The Cost of Mental Rework. Rework is not limited to parts, assemblies, or equipment, or to any other manifestation of technology. You may question the issue regarding mental rework. Unfortunately mental rework in this age of the knowledge worker has taken on new dimensions. Months of work may be relegated to the trash bin because of a lack of communication. Project proposals may be reworked many times because of a lack of discipline in defining the requirements. Reports may be rewritten because of a lack of writing skills. Those legal documents may confuse rather than enlighten so are reworked. Lack of timely decisions may involve reworking many documents. All mental work involves thinking, but thinking requires some form of disciplined process in order to limit the mental rework. There is no measurement that captures the loss due to mental rework. But being cognizant of the mental rework and looking at how many times documents that derive from rethinking are changed do provide some measures on which to take corrective action.
Questions: Do you track the cost of mental rework in your department? Do you have a defined program to reduce the mental rework? Has the mental rework become a source of frustration and lowering of motivation? Have you as a manager been the source of the rework because of undefined expectations and delayed decisions?

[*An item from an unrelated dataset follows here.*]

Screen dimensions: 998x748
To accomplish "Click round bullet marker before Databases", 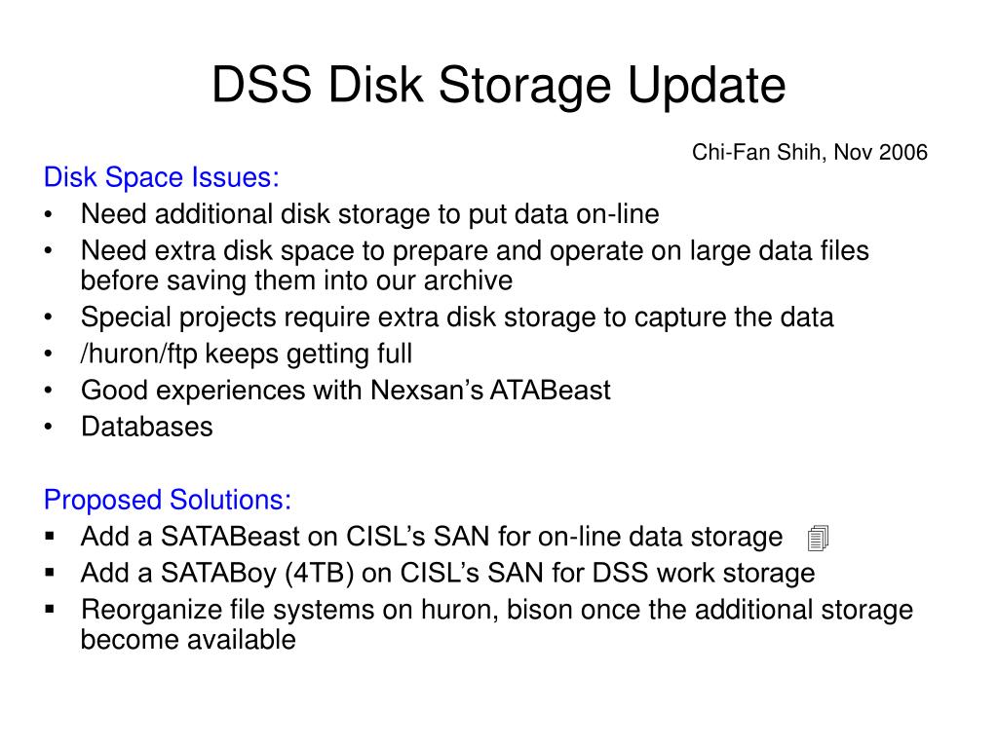I will (x=49, y=427).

Organizational Infrastructure. While a department may attempt to interject changes into the organization’s operations it may be limited by the lack of a supporting infrastructure. The organization’s infrastructure includes purposes, objectives, strategies, organizational structure, guiding principles, policies and practices, management attitudes, management expertise, support for innovation, acceptance of risk, communication, and social responsibility. If the organization’s purposes, objectives, and strategies are not clearly defined and communicated, a department may be wasting resources. You need to consider purposes, objectives, and strategies (POS) as a unity. Independently they have little meaning. In pursuing a program that may not be consistent or sanctioned by the organization’s POS, a department may be diverting resources that might be used in some other program for a greater organizational benefit. This doesn’t mean that the department should not pursue such a particular program, but that the other elements of the infrastructure must support such actions.
Questions: How do you rate your organization’s infrastructure? Based on the disciplines and purposes of your department, how do you rate your department’s infrastructure? Does it support the department’s members?
Use of Technologies. In recent years our workplaces have been inundated with all types of technological marvels to improve productivity. Some have been successful while others never produced the desired results. Some of this technology could be replaced by pencil and paper. Our ability to store vast amounts of information electronically allows us to develop archives that often contain much useless information and only creates the need for more investment in technology. Think of the hours sometimes wasted by our inability to speak to a person directly, instead of going through endless automatic switchboard choices only to reach the wrong person or be disconnected. Not a very productive way to provide customer service. I’m not suggesting the elimination of technology to improve performance, but I am suggesting that implementing new technologies be based on financial payback just like any other investment.
Questions: Are investments in workplace technologies governed by financial payback? Are those payback estimates real or imaginary? How do you monitor the payback benefits? Are the new technologies just automating old processes or eliminating many of the process steps? Have you turned those cubicles into printing plants instead of selecting what goes electronic and what goes in print?
Systems Approach. Systems can be defined in many different ways but very simply, a system involves the interaction of two or more people, objects, or entities in pursuit of an objective. The system satisfies certain defined conditions. Why the systems approach? Very few activities can be accomplished by a single discipline or by a single individual. The objectives of one unit affect the performance of other units. So the impact of meeting a particular objective in a unit must take into account its impact on other units.
Questions: Does your unit use the systems approach? Does your unit understand the principles of using the systems approach? If you use the systems approach, have you quantified the benefits? If you do not use the systems approach, have you calculated the added costs to your unit?